Final episode in a seven-arc series on the art of critical thinking.

Ancient history is based on present interpretations of texts written by the rulers to justify and glorify such rulers. It’s more propaganda than records, and contain paradoxes such as the stratigraphy of ancient ruins that repeat themselves after an unknown ‘dark age’—the historian’s equivalent of the astronomer’s ‘dark matter’—marked by catastrophic destruction and tales of comets, bloody auroras, plagues, and earthquakes.

We’re conditioned to believe our world is stable and such cataclysms are fables. Although in a plasma universe, traumatic events are more recent and likely to repeat.
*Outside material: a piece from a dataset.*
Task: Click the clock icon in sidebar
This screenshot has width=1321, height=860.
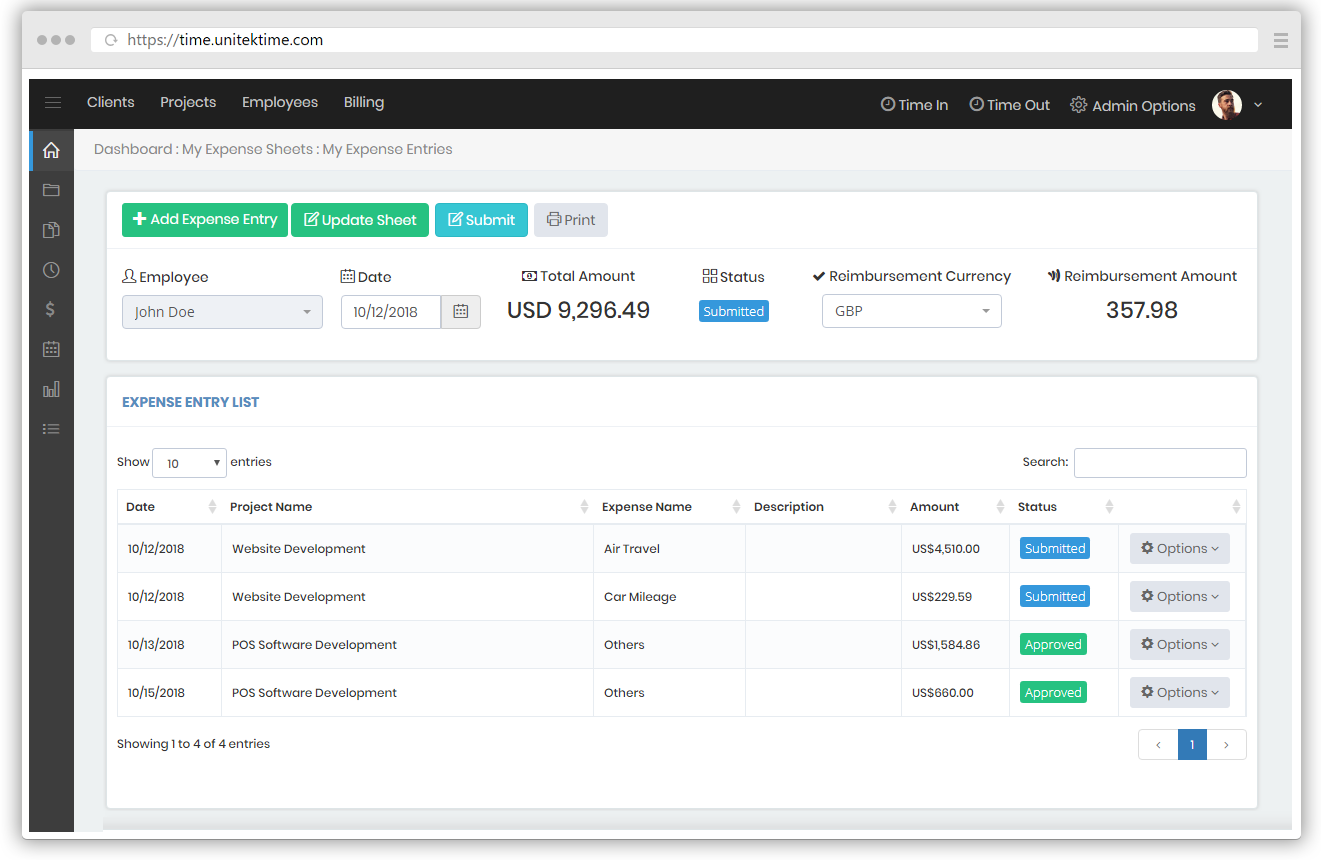Action: [51, 270]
Our collective PTSD is strong and pervasive. To the psychiatrist, the neurosis is the problem. To the patient, the neurosis is the solution—a coping or adapting mechanism, however sub-optimal—that aids survival.

Science critic Mel Acheson explains how to expand our thinking in-line with our expanded observational ability, and not take any of this too seriously. For example, the Palomar telescope, which accompanied Big Bang thinking, has been expanded into the James Webb Space Telescope—although its images are still being interpreted with Big Bang thinking of the belief-fortified dogma of mainstream science.

We need to be playing with thinking.